I’ve spent more than a few years working with technology
vendors, business and enterprise IT staffs as they work together to effectively
deploy IT infrastructure and resources to achieve enterprise goals. Change, to
a greater or lesser extent, is ongoing, and that make IT’s job of fast,
reliable service delivery challenging and frustrating, but ultimately
rewarding.
We’re now at a time when changes in technology,
knowledge, market conditions and ability to exploit technology are upending
even basic operations of IT and the enterprise in fundamental ways.
Technologies themselves are shifting and evolving, becoming easier to access
and apply – altering market dynamics as they eliminate the barriers that kept
competition at bay even as they enable ever more complex solutions and
accelerate product life-cycles.
These same technologies, ironically enough, increase
IT’s ability to deliver new services with capabilities that allow them to do
more, process faster and analyze better than ever – even as it is forcing them
to rethink how they create and apply it to solve enterprise problems.
For IT, the change is even more critical as they
face escalating expectations of rapid response and short delivery cycles at the
same time that they face increasing competition from agile, rapid development
service providers. Service providers
that may, in fact, be already working inside their enterprise as contractors –
gaining intimate knowledge of the problems frustrating business managers.

* * *

WORK TO COMPLETE: According to the text on IT and technological change, where may competing service providers already be working?

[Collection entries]
* * *

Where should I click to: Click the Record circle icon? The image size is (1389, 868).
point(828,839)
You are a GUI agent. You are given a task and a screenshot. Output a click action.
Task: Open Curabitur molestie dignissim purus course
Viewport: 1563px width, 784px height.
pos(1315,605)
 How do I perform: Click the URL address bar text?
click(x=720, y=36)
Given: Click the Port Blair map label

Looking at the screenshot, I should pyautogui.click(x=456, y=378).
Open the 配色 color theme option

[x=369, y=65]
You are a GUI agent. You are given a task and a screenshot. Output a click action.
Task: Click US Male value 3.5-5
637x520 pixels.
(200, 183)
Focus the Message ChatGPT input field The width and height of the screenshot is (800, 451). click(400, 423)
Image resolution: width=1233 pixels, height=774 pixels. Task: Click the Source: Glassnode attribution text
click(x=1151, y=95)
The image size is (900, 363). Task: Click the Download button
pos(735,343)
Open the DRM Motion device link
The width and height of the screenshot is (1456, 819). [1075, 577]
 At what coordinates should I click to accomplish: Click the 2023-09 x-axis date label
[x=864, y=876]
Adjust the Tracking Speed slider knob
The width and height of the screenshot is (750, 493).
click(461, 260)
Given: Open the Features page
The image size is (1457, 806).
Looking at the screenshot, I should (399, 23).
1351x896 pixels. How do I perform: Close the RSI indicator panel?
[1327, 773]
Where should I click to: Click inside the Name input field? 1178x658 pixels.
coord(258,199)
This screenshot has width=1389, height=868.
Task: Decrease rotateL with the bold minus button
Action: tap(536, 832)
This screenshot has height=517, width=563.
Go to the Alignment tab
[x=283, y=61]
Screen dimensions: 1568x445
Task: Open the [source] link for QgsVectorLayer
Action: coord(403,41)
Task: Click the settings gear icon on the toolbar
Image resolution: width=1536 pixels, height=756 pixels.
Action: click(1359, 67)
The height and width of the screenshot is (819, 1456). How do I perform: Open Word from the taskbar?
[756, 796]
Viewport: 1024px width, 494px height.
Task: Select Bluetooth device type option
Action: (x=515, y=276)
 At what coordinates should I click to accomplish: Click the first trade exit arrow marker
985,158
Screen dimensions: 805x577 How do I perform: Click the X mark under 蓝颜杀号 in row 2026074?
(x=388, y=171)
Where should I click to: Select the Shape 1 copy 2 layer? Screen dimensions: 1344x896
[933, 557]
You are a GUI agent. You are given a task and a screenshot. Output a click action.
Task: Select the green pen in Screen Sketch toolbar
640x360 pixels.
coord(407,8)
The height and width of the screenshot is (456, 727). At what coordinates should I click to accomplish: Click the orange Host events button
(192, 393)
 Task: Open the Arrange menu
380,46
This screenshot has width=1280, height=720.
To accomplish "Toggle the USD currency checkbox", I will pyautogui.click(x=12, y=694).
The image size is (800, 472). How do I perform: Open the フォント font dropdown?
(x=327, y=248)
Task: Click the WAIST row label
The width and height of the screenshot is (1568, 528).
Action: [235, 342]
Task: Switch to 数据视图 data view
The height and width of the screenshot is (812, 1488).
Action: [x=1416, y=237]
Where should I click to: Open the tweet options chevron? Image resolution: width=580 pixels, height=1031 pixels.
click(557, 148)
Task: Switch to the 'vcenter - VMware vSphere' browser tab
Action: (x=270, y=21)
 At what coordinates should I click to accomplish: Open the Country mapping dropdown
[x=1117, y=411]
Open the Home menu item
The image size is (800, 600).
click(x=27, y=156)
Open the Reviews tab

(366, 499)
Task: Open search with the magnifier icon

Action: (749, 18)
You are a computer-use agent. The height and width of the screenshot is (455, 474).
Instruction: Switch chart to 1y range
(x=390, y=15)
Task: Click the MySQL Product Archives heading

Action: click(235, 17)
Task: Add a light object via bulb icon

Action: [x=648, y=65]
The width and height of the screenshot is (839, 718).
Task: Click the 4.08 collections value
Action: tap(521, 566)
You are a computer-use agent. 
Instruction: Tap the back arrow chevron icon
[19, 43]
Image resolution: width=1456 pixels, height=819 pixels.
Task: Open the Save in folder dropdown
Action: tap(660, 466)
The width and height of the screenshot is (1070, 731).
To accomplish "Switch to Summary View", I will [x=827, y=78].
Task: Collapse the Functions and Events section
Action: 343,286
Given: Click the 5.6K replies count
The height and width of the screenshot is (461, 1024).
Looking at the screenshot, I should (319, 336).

* * *

FULL RESPONSE: Inside the enterprise itself, as contractors.